International inquiries do not always result in confirmed attacks though. Past investigations at times have determined that “allegations have no merit,” according to Smithson. For example, she said, “a 1992 investigation of a supposed chemical attack by the Mozambican National Resistance found no evidence to substantiate the charge.”

The United Nations on Tuesday announced that final preparations were being made for the Syria inspection operation.

Ban released a statement through his press office saying that trip details would be finalized “within the next days.” Sellstrom’s team of chemical and health experts has reportedly convened at The Hague, Netherlands, and is preparing to depart for Syria.

Tabler said the limited access apparently afforded to the inspectors would not be enough to conclude anything significant.

“If you’re gonna get into it, it’s better to be comprehensive,” he said. The United Nations and its team of inspectors would get somewhere with their findings only if they “don’t bend and stay true to their principles and are hard-nosed,” Tabler said.

But after a long ordeal to gain Syrian government consent for allowing the chemical weapons investigators into the country, lobbying for access to more locations may not be wise, according to some experts.

“The U.N. might push to investigate more sites, but that would probably mean additional delay, which would be detrimental to the investigation of the three arranged sites,” Smithson said.

The lengthy U.N.-Syria negotiations may also have been part of a ploy by Assad to create the sense that “any kind of normal investigation is a victory,” Tabler said.

The Syrian government could be hoping the international community will be content to have achieved even limited access on the ground, and thus less likely to press for access to additional sites that might implicate the government in the use of chemical agents, he said.

Still, there is a remote possibility that chemical evidence will point back to specific laboratories in which lethal compounds were manufactured, even if it remains unclear which side in the conflict unleashed them.

“There may be hallmarks of a Syrian synthesis program” in trace amounts of chemicals that the inspection team could find at inspection sites, said Smithson.

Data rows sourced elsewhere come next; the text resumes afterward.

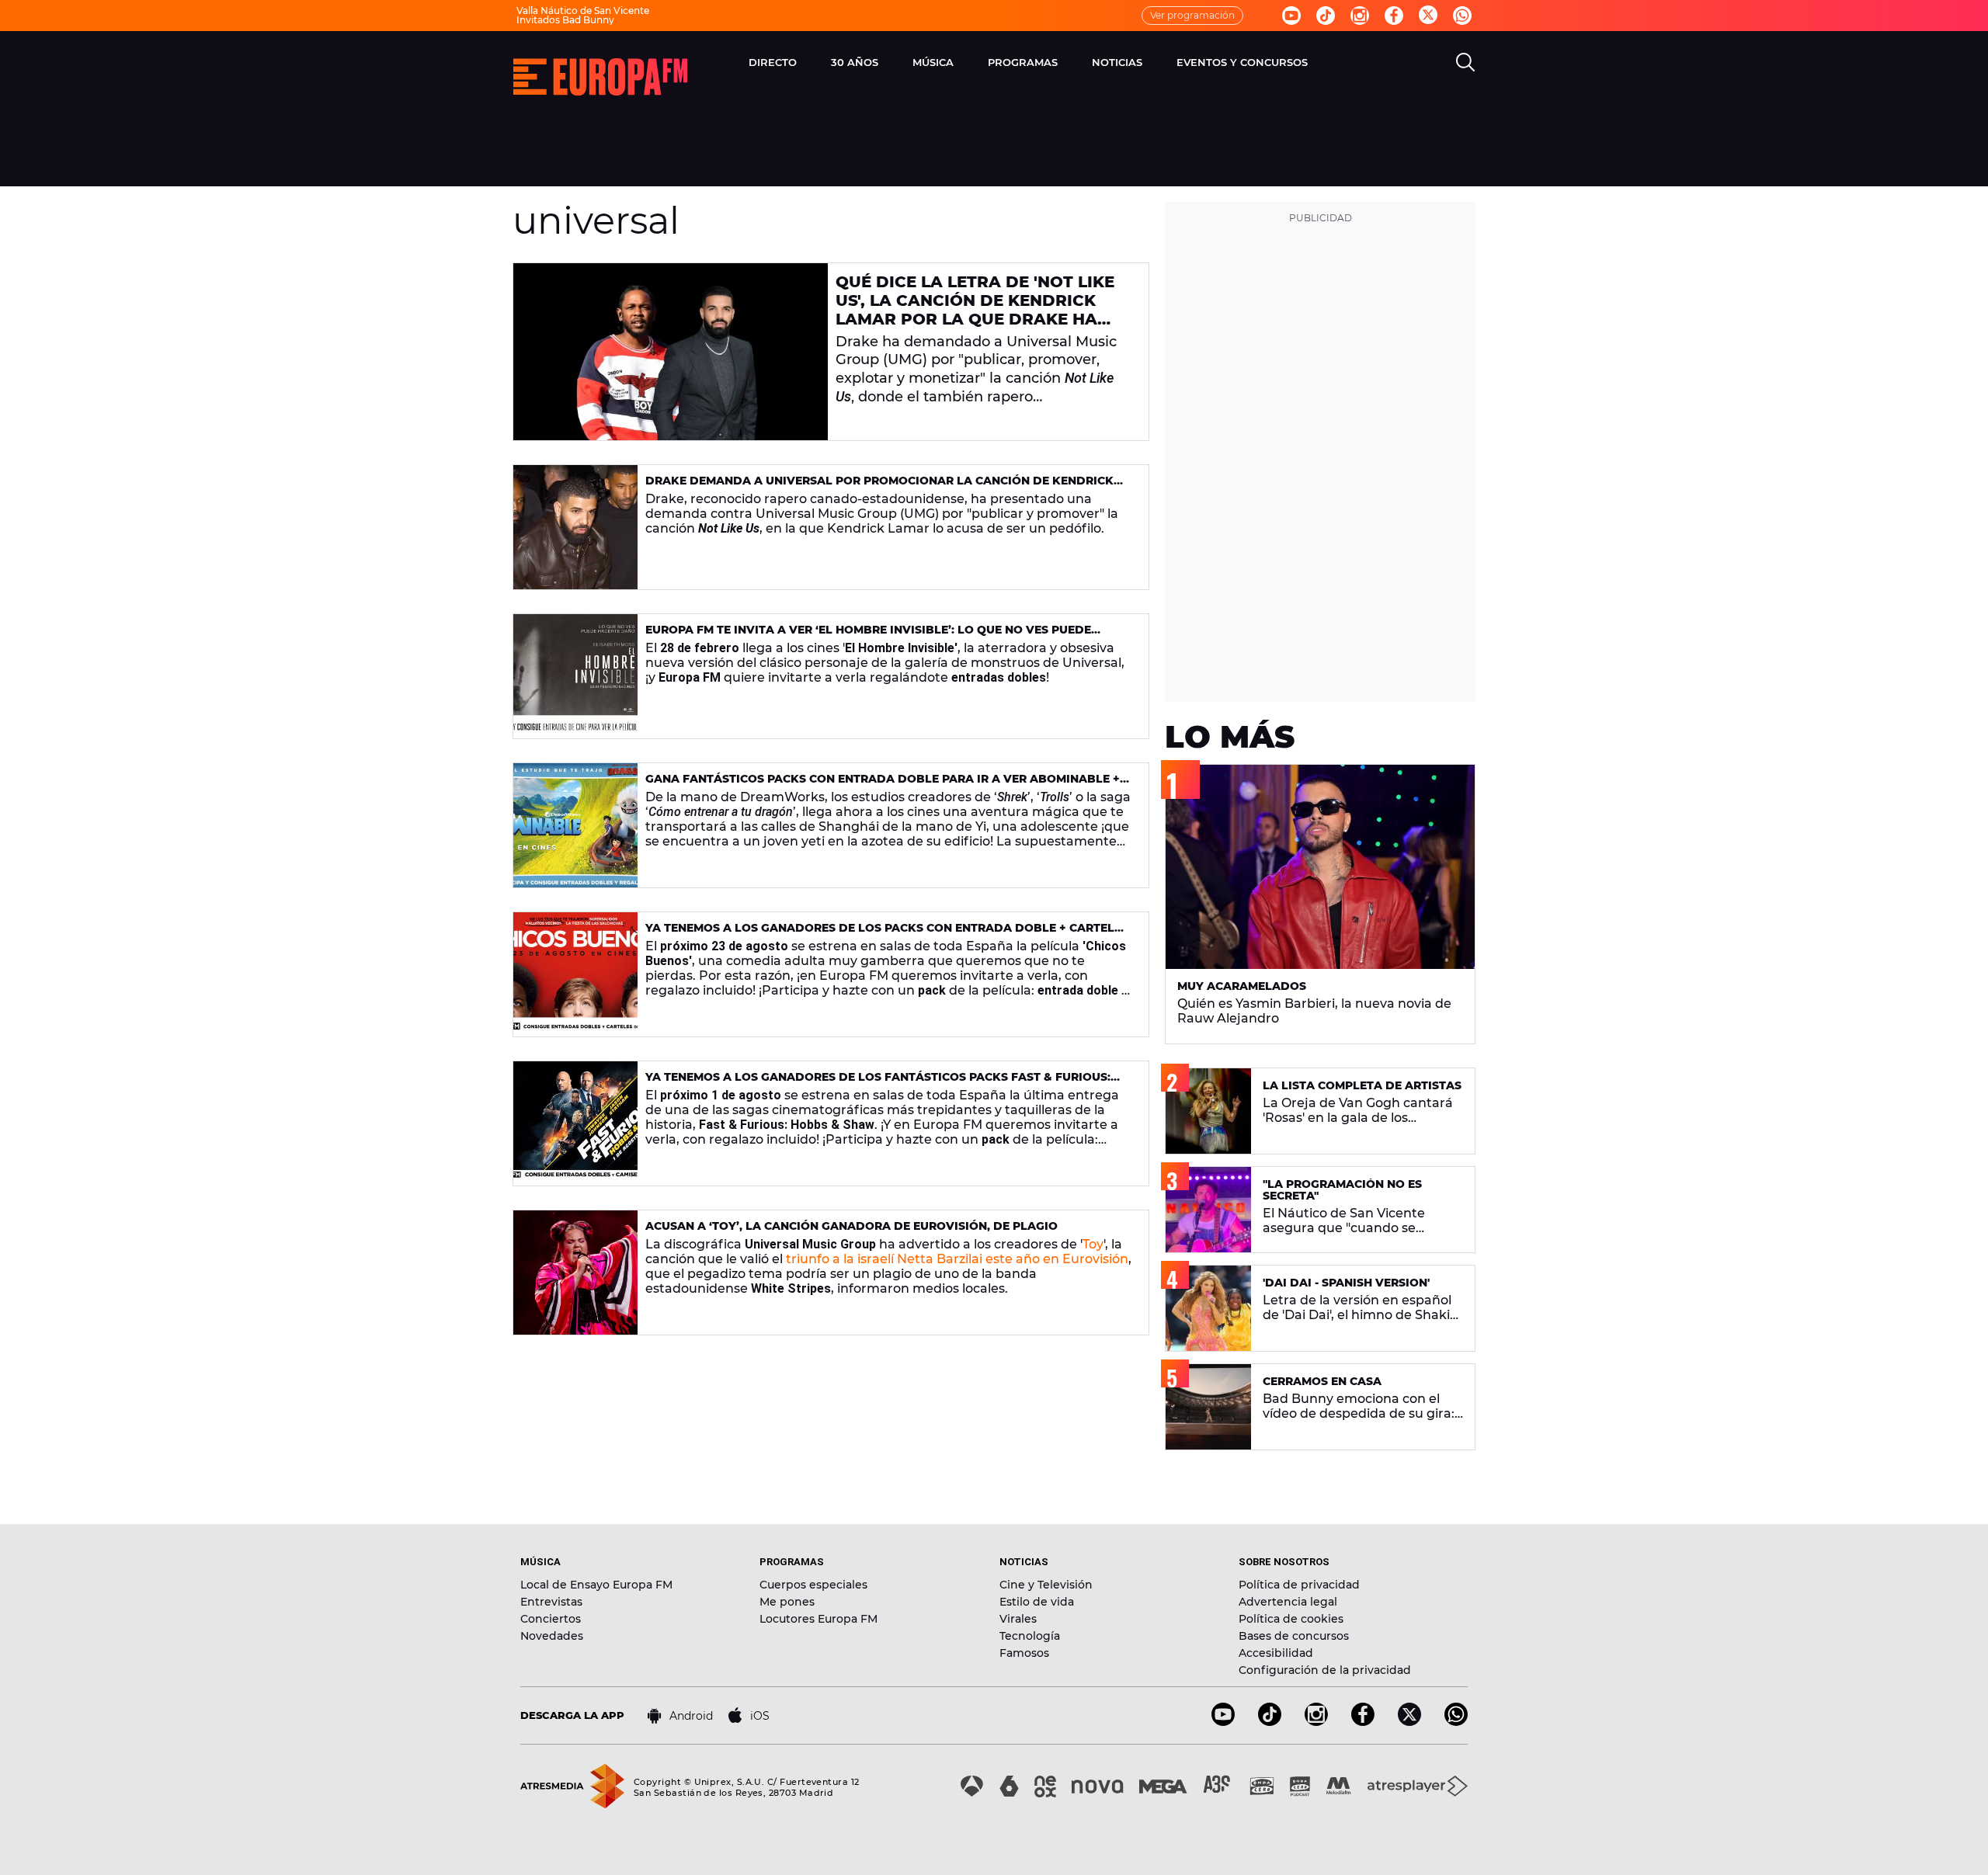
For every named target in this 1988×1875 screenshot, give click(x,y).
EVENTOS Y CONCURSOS (1242, 62)
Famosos (1024, 1653)
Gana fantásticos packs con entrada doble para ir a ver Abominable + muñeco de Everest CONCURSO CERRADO (882, 785)
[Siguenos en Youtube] (1291, 15)
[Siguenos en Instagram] (1359, 15)
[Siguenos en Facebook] (1394, 15)
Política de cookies (1291, 1619)
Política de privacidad (1299, 1585)
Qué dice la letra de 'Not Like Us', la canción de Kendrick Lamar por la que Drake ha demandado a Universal (975, 310)
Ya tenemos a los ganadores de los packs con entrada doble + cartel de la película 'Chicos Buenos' (879, 934)
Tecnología (1029, 1636)
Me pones (787, 1602)
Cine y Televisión (1046, 1585)
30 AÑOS (854, 62)
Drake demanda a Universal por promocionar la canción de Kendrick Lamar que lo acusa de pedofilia (879, 487)
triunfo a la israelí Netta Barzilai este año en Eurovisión (957, 1259)
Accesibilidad (1276, 1653)
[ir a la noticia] (670, 351)
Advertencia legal (1288, 1602)
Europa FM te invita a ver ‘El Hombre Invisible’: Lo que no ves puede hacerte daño (868, 636)
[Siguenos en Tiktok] (1325, 15)
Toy (1093, 1244)
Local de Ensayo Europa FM (596, 1585)
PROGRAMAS (1023, 62)
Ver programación (1192, 15)
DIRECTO (773, 62)
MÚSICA (933, 62)
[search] (1465, 62)
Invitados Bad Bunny (565, 20)
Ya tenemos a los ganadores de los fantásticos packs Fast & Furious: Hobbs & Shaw (877, 1083)
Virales (1018, 1619)
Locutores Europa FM (818, 1619)
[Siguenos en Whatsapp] (1462, 15)
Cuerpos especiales (813, 1585)
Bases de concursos (1294, 1636)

The potential ability to determine the origin of a chemical weapon attack through trace amounts of agents left after an attack could potentially explain Assad’s desire to maintain control over key aspects of the trip, according to Kattouf.

“When it comes to matters such as this, deception is almost a way of life for this regime,” he told Global Security Newswire. “They have a history of obfuscating. Getting to the truth is much harder to do.”

That said, the mere existence of allegations against Assad and his government doesn’t mean that the regime is “guilty of charges,” Kattouf acknowledged.

Smithson agreed that while Syrian regime chemical weapons use has been alleged by Washington and its allies, other scenarios exist in which exposure to these deadly agents also might have occurred. Possibilities include, according to Smithson:

-- “Syrian forces may have used a chemical warfare agent or other toxic chemical to test the waters on escalating the conflict without an international outcry.

-- “The opposition, weary of waiting for outside assistance and aware that the international community largely believes the Syrian government to possess chemical weapons, might have released a toxic chemical to push other countries to enter the fray. 

-- “A conventional bomb might have triggered a release of chemicals from a local facility.  [While] not a deliberate event, [this is] something that has happened frequently in past conflicts, such as in Yugoslavia,” Smithson said.

The number of variables that could confound attribution of any chemical-strike evidence is immense, she and other experts underscored. However, some small chance remains that clues to culpability will emerge from the U.N.-sponsored trip, despite limitations on the scope of inspections, experts said.